__STATED PROBLEM__.
Please extract the entries word for word, starting at the line that contains "Where should I click to: Select" and stopping after the line that contains "Action: coord(730,176)". Leave the pictures out of your answer.

__Records from a pointing dataset__.

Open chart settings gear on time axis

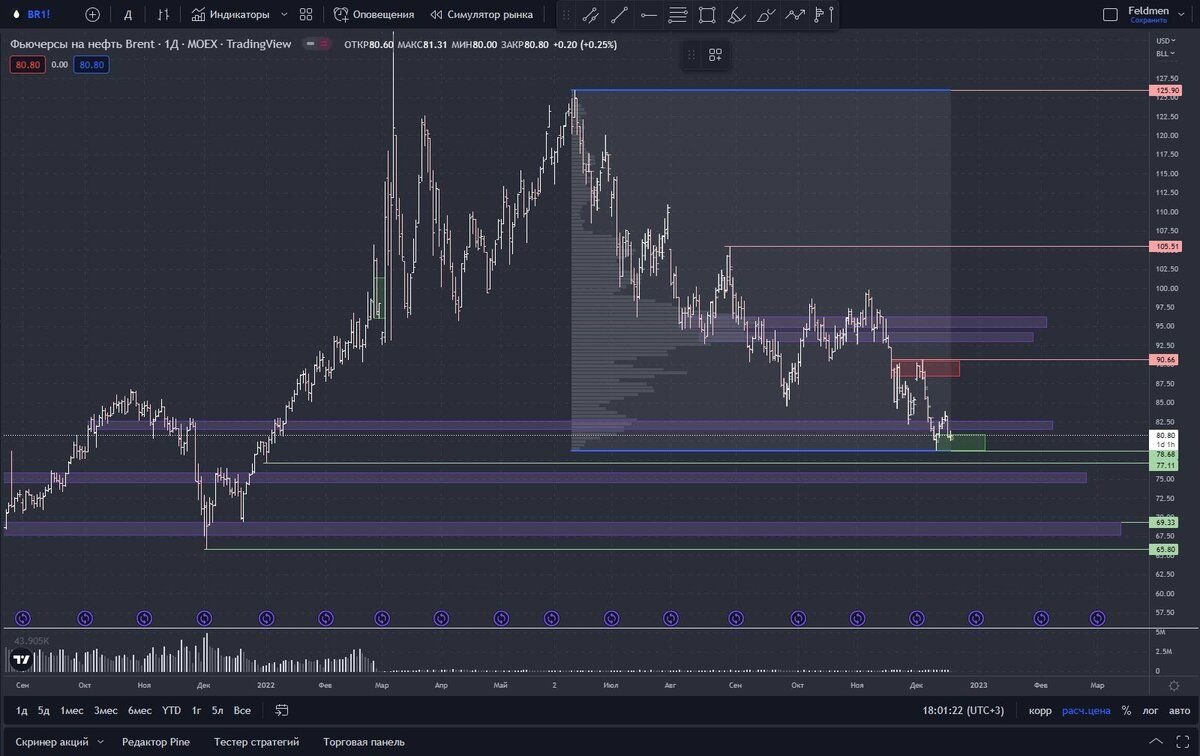coord(1173,686)
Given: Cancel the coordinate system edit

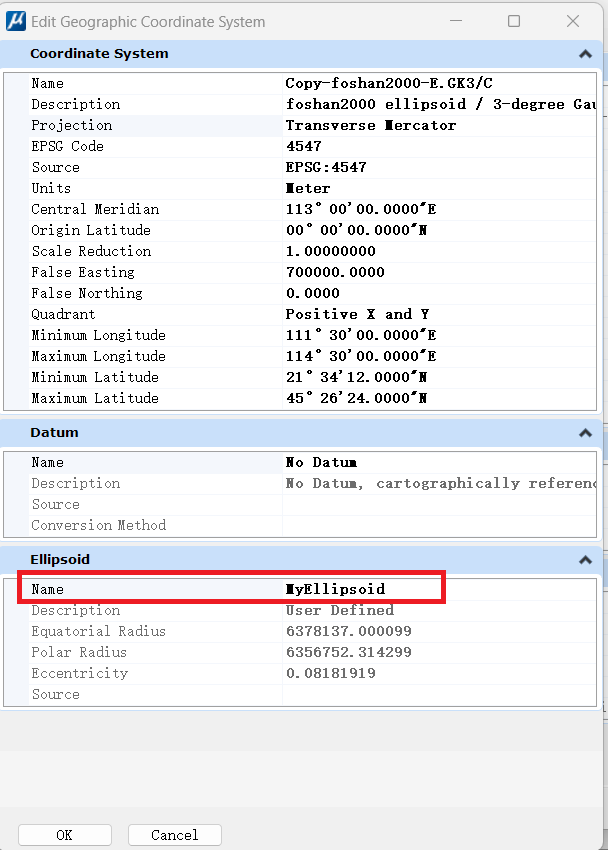Looking at the screenshot, I should tap(174, 835).
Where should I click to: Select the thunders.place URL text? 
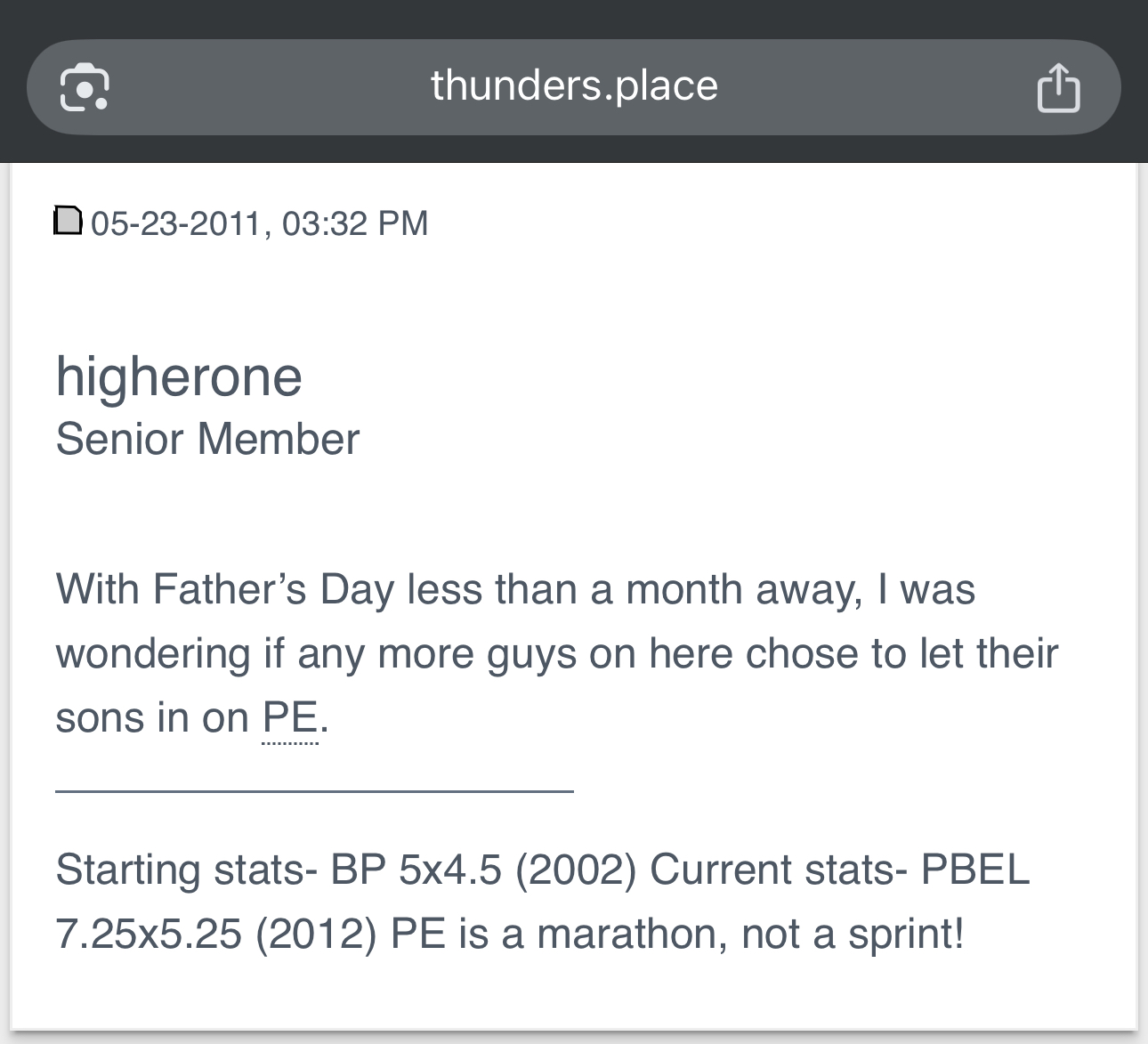pos(574,86)
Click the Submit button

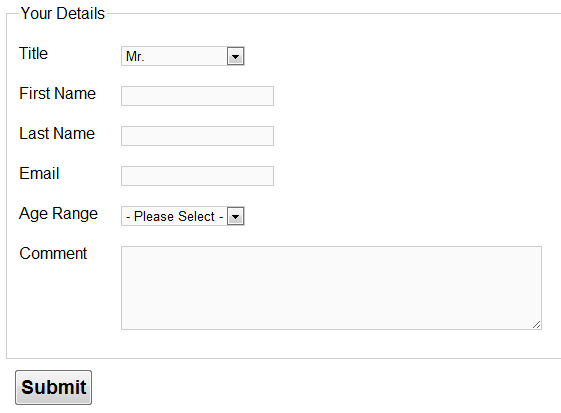tap(53, 388)
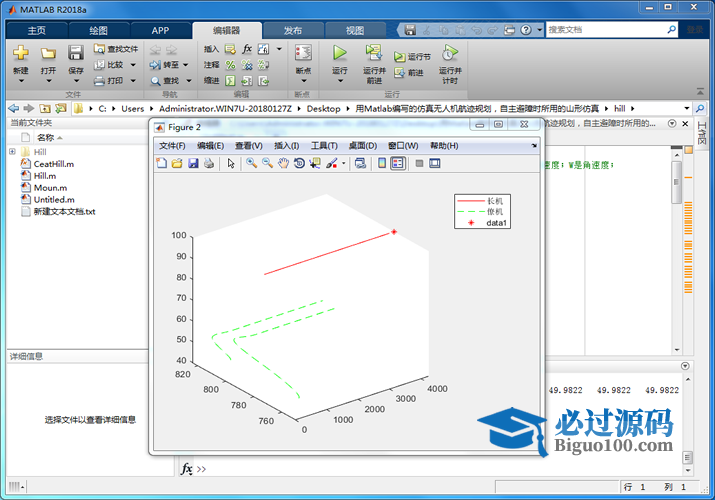Click the Save Figure disk icon
This screenshot has height=500, width=715.
pyautogui.click(x=193, y=164)
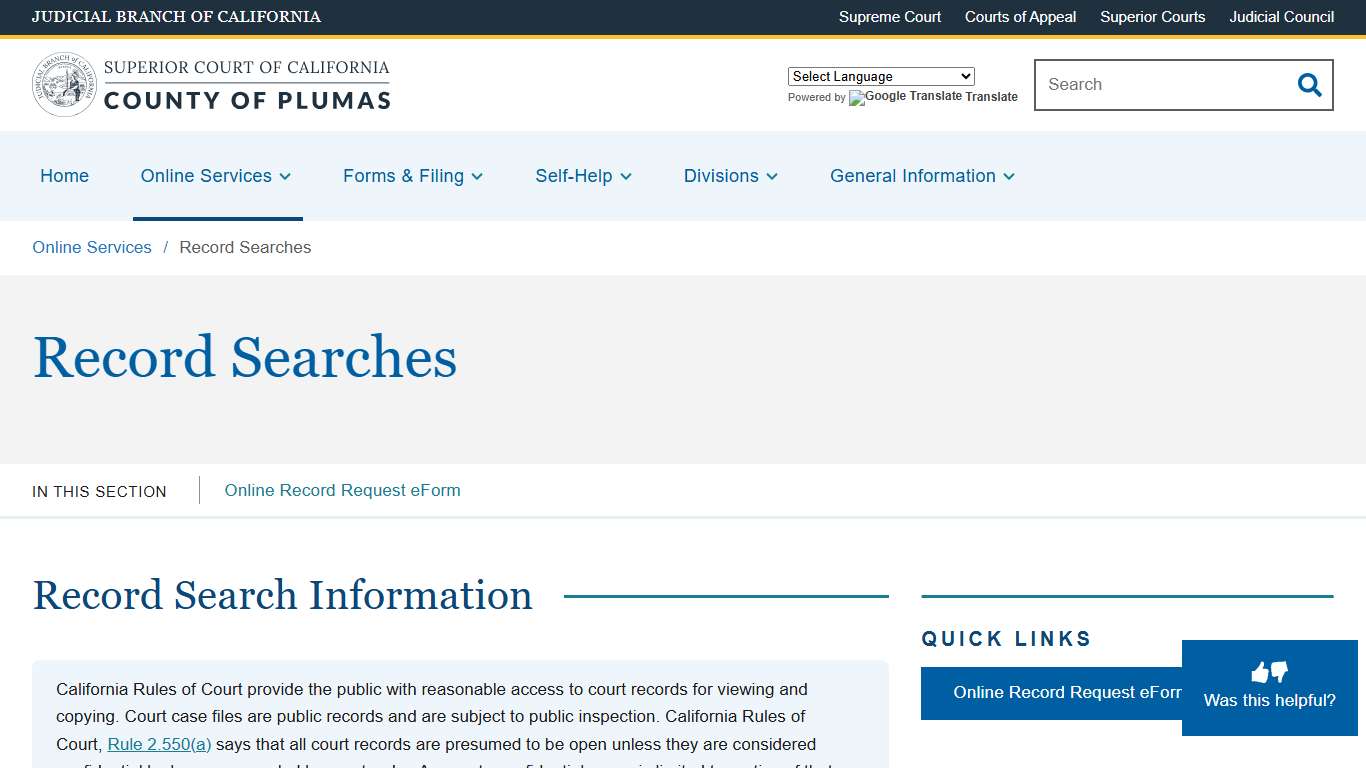The image size is (1366, 768).
Task: Expand the Divisions navigation menu
Action: coord(730,176)
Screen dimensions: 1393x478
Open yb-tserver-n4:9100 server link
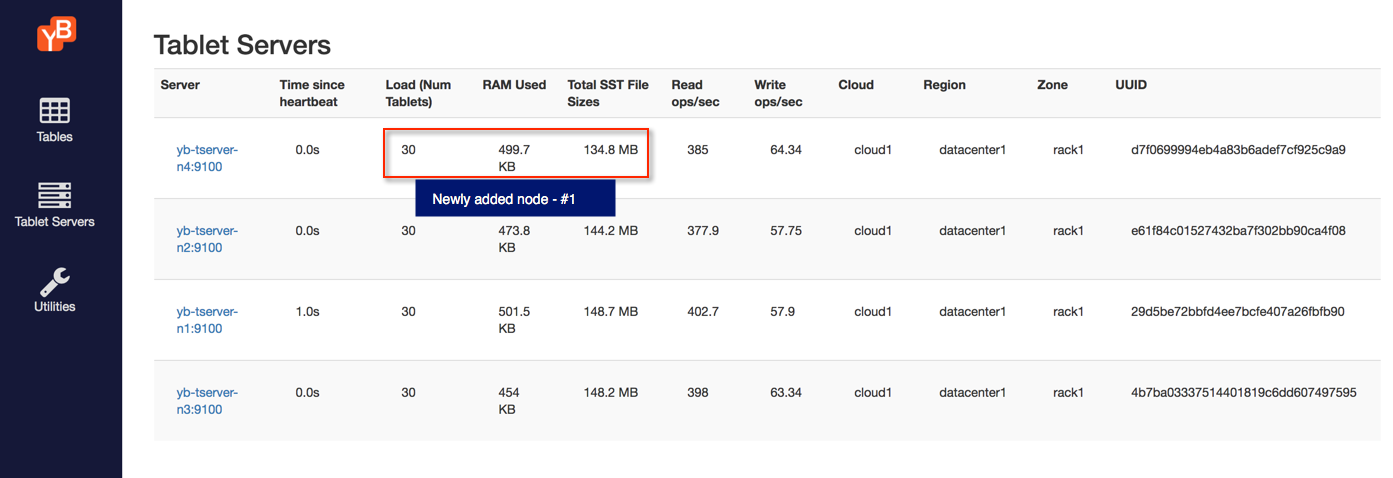click(207, 159)
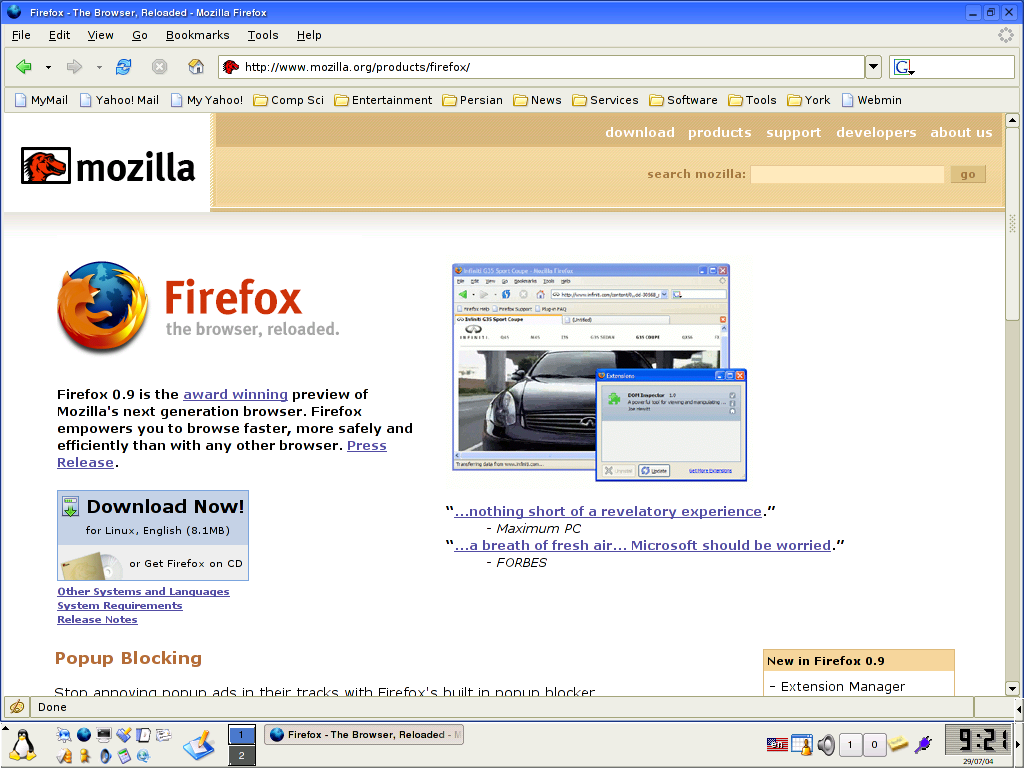Open the volume control speaker icon in tray
This screenshot has height=768, width=1024.
825,744

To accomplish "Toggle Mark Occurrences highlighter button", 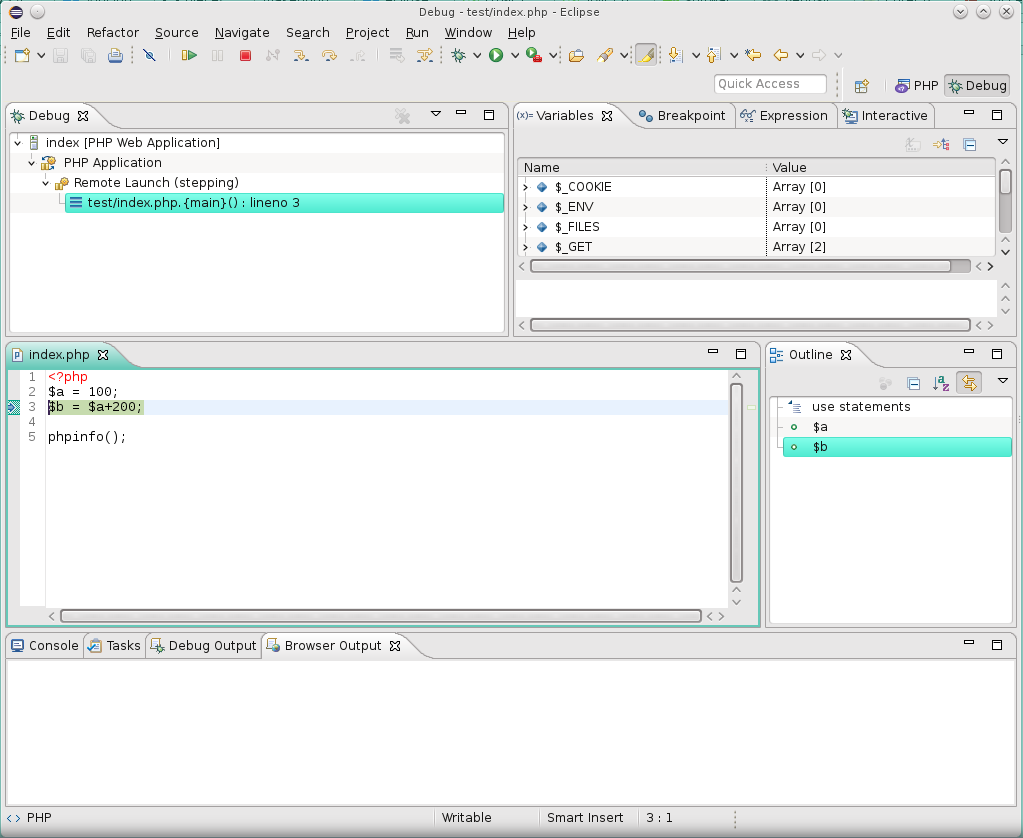I will tap(646, 56).
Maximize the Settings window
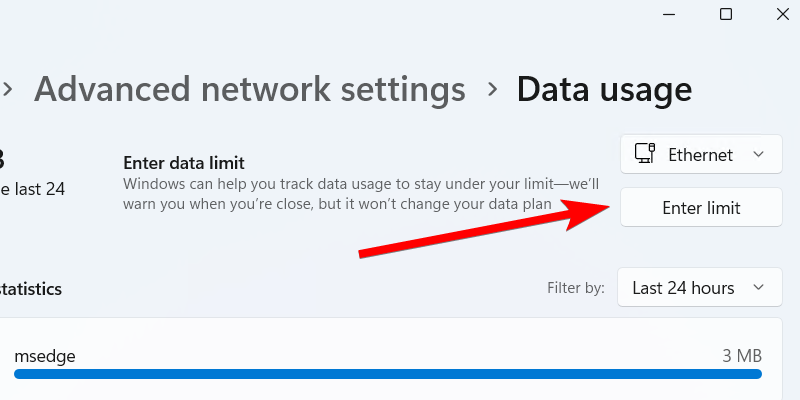The image size is (800, 400). tap(726, 14)
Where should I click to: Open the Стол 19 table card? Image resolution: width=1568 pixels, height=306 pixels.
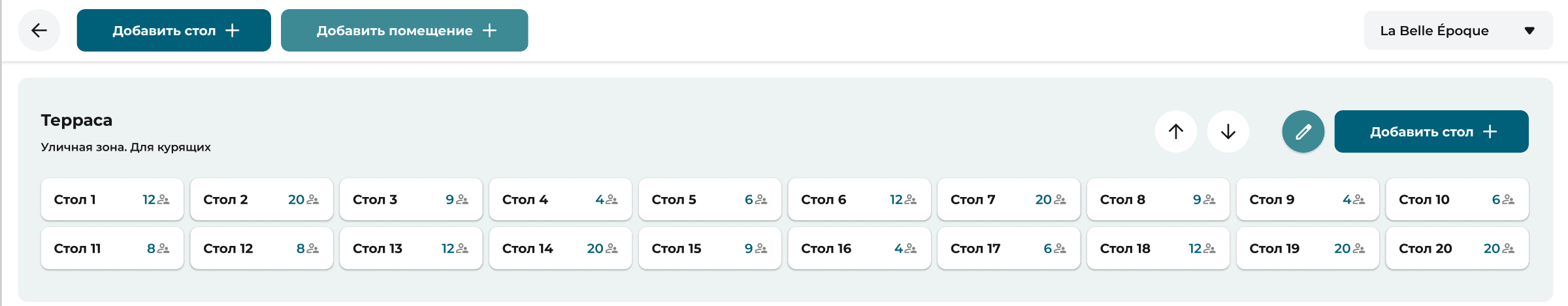1308,249
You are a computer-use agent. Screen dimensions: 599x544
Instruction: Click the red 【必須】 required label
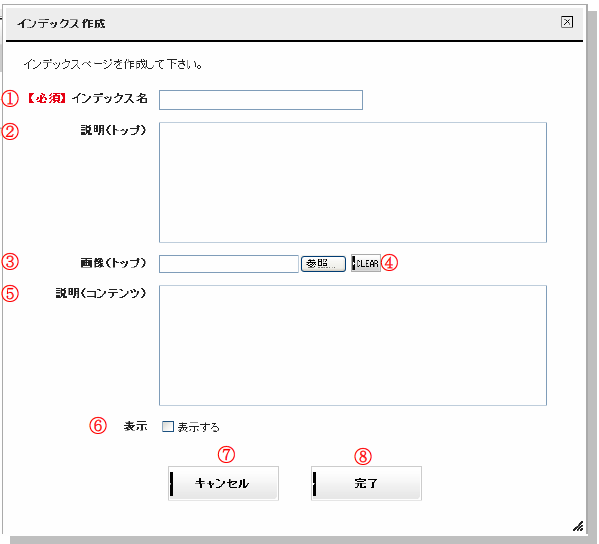(47, 99)
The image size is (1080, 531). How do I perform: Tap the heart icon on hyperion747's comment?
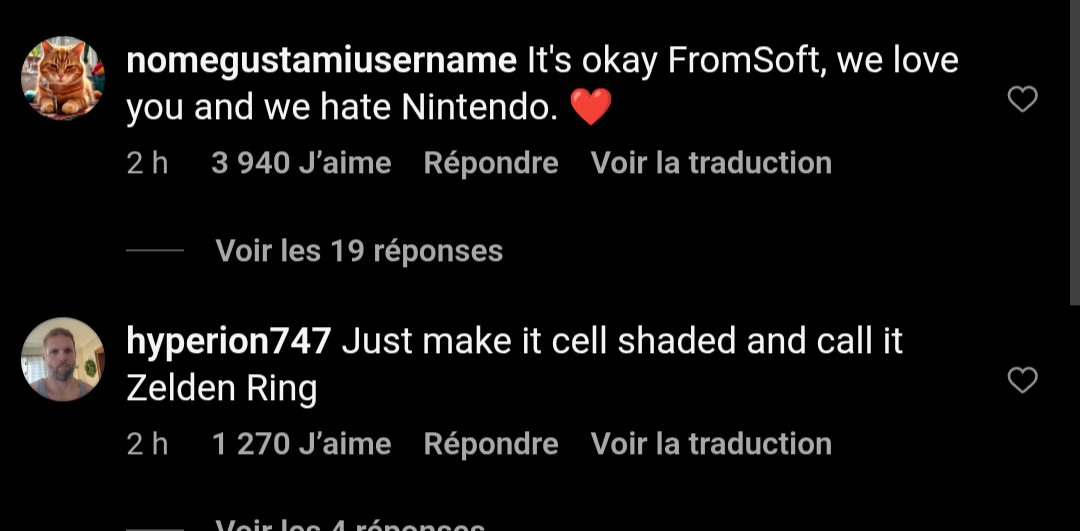(x=1021, y=380)
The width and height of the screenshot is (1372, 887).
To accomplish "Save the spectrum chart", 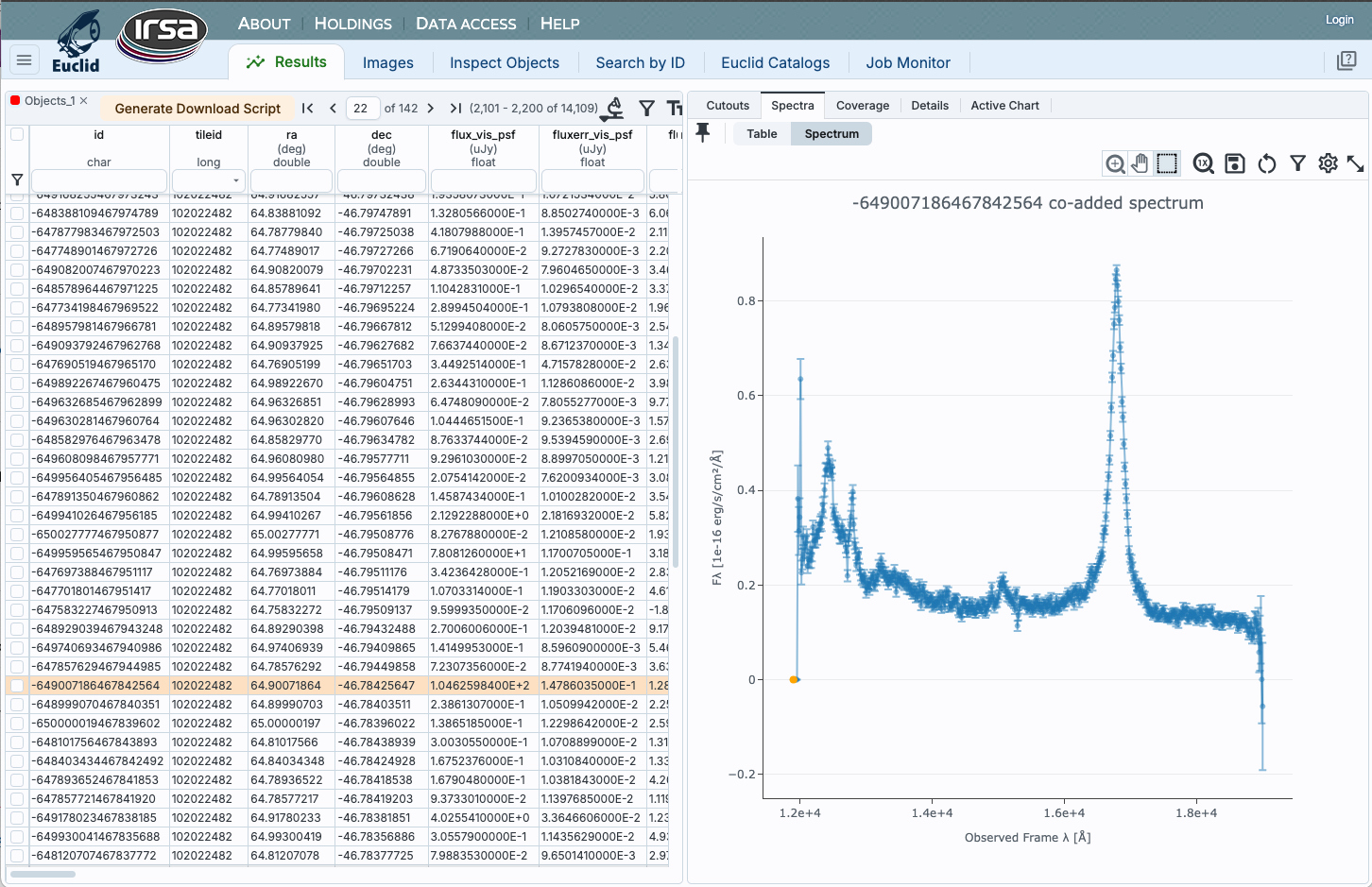I will pyautogui.click(x=1235, y=164).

__OUTPUT FOR THIS EXERCISE__.
Where should I click to: Select the thunders.place URL text? 
pos(574,86)
Click the Submit button

tap(53, 388)
Click the Save Figure disk icon
This screenshot has height=500, width=715.
pyautogui.click(x=193, y=164)
The image size is (1366, 768).
Task: Expand the Divisions navigation menu
Action: coord(730,176)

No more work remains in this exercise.